**DATA EXCERPTS**
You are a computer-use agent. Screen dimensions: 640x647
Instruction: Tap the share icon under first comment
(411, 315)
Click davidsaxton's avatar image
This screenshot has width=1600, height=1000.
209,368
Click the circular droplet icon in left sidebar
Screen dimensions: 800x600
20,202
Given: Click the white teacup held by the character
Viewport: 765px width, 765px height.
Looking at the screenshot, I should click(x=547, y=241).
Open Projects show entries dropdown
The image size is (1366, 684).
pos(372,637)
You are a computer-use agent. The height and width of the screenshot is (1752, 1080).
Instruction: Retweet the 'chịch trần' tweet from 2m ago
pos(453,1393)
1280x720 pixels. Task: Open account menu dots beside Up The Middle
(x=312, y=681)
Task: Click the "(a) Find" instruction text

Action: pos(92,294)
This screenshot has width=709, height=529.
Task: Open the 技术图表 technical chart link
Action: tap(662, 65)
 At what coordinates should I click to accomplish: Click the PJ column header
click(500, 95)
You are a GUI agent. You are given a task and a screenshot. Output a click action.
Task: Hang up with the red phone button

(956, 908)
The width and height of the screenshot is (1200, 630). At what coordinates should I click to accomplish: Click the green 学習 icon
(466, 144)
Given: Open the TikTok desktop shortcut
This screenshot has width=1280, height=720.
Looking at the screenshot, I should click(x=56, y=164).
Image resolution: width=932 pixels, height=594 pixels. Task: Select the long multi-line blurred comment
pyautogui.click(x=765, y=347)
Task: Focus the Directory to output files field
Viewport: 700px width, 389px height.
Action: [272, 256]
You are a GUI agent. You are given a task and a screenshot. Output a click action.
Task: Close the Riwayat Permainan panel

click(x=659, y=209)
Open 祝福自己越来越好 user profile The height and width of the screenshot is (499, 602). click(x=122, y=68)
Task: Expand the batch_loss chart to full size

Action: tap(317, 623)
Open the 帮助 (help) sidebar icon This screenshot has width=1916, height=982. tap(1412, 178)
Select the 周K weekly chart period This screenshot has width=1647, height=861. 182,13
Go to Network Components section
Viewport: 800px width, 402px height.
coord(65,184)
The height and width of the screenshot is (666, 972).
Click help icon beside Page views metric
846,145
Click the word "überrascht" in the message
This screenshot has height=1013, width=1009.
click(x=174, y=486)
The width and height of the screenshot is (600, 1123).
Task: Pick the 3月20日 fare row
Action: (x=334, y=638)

**ASSIGNMENT**
I need exact copies of the lines from the one holding "The height and width of the screenshot is (666, 972)." through the end of the records above, and nothing beyond them.

**EXERCISE SOLUTION**
The height and width of the screenshot is (666, 972).
Click help icon beside Page views metric
846,145
Click the word "überrascht" in the message
This screenshot has height=1013, width=1009.
click(x=174, y=486)
The width and height of the screenshot is (600, 1123).
Task: Pick the 3月20日 fare row
Action: (x=334, y=638)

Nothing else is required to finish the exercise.